Anyway, I digress. I’ve been on holiday for the last week or so. Popped to Westport. Never been, oddly enough, but it’s a very nice place indeed. Some spectacular scenery along the coast there and some nicely impressive mountains. One of these mountains, Croagh Patrick, has some sort of religious significance and one day in July every year, thousands of religious nutters climb the thing as a pilgrimage. The more mentalist of these nutters perform the climb barefoot. There is a little chapel on the top and they have some sort of ceremony before hobbling back down and, no doubt, getting off their faces on pints of Guinness in the nearest pub. I didn’t climb the thing but I can report that it looks high and steep and rocky and that I believe anyone who climbs it barefoot to be in dire need of some more common sense. Crazy religious people.

So anyway, the holiday was as relaxing as any holiday with a two-year old can be, especially one that, although potty trained until recently, has decided to fall off the poo-wagon. Unpleasant underpants abounded. To make matters worse, Baby Trousers has decided that she will sometimes hold the poo in until it becomes, ahem, pressing. At this point, it becomes a bit uncomfortable for her and she expresses that vocally. You haven’t been embarrassed and scared until you’ve tried to manhandle a toddler from a playground she doesn’t wish to leave as she shouts, “my bum is sore, my bum is sore” at the top of her voice.

But, now the holiday is over, it’s back to the grindstone. Did I say grindstone? I mean the doing-whatever-the-hell-I-please-stone, for I am Career Break Boy. How great it is. Since the holiday, I can now find a routine. Bit of reading. Bit of writing (more of which later, perhaps).
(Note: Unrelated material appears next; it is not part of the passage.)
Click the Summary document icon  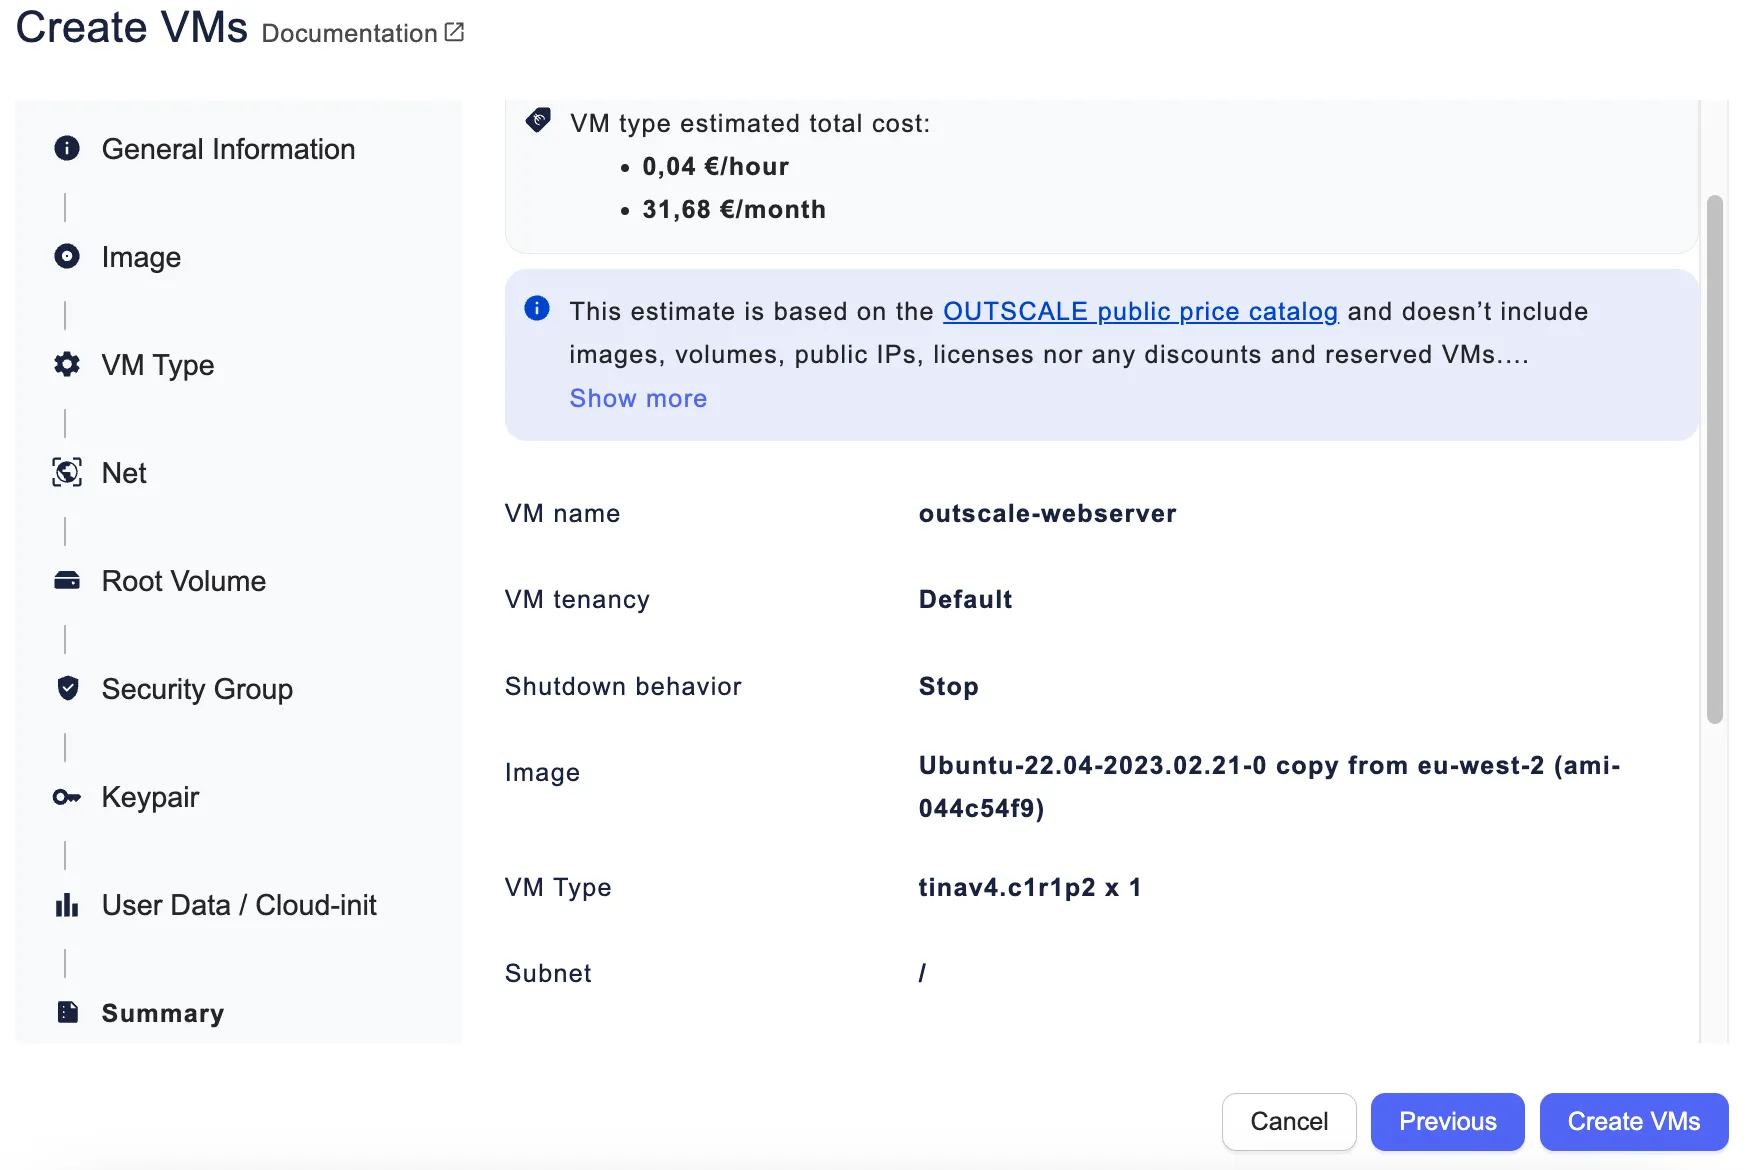coord(67,1013)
Bit of bass playing (I’ve played guitar since I was a kid but never really dabbled in bass, a fact that embarrassed me every time a bassist friend handed me his). Bit of surfing. Bit of sitting. This is the life I’m meant to lead. That ‘working’ thing is for the birds. Four more months beckon. Hurrah!

Day #1

Tuesday, May 8th, 2007 | Sabbatical, Work |

I am not in work. It is Tuesday and I am not in work. I do not need to go to work for five months. How joyous.

It is Day #1 of my career break (as yesterday was a bank holiday, I would have been off anyway and so I’m not counting it). So far today, I have not worked. I have slept until 10AM and have arisen and partaken of a leisurely breakfast of Superquinn’s very tasty smooth white pudding (lumpy bits in pudding are the work of the devil) mashed up on some toast with a little ketchup. I have read some of my book and have done very little else. This afternoon, I am contemplating some sitting and perhaps a magazine, but I don’t want to set any rigid plans.

I made it through my last day of work relatively incident-free. I had a regular monthly meeting scheduled for 9:30 with my boss and some colleagues. I looked disinterested and annoyed all through, as I have for all previous iterations of these meetings. Had a nice long lunch with the few people there that are actually like real people instead of the myriad tossers that occupy the rest of the work population. I handed in my badge and gun to Dolphin Skin and he reminded me that, should I return, my work would be rich and rewarding and would not be the mindless drudgery that has occupied me for the last six months. Then, to my colleagues for fond, if slightly awkward, farewells. There were some hugs and some manly handshakes.

And that was it. So begins the next five months. A new chapter. A glorious, glowing, incandescent chapter, full of hope and smooth white pudding. A stress-free chapter of lie-ons and good books. It’s going to be great.

So where’s the fucking sun gone? Bloody Irish weather.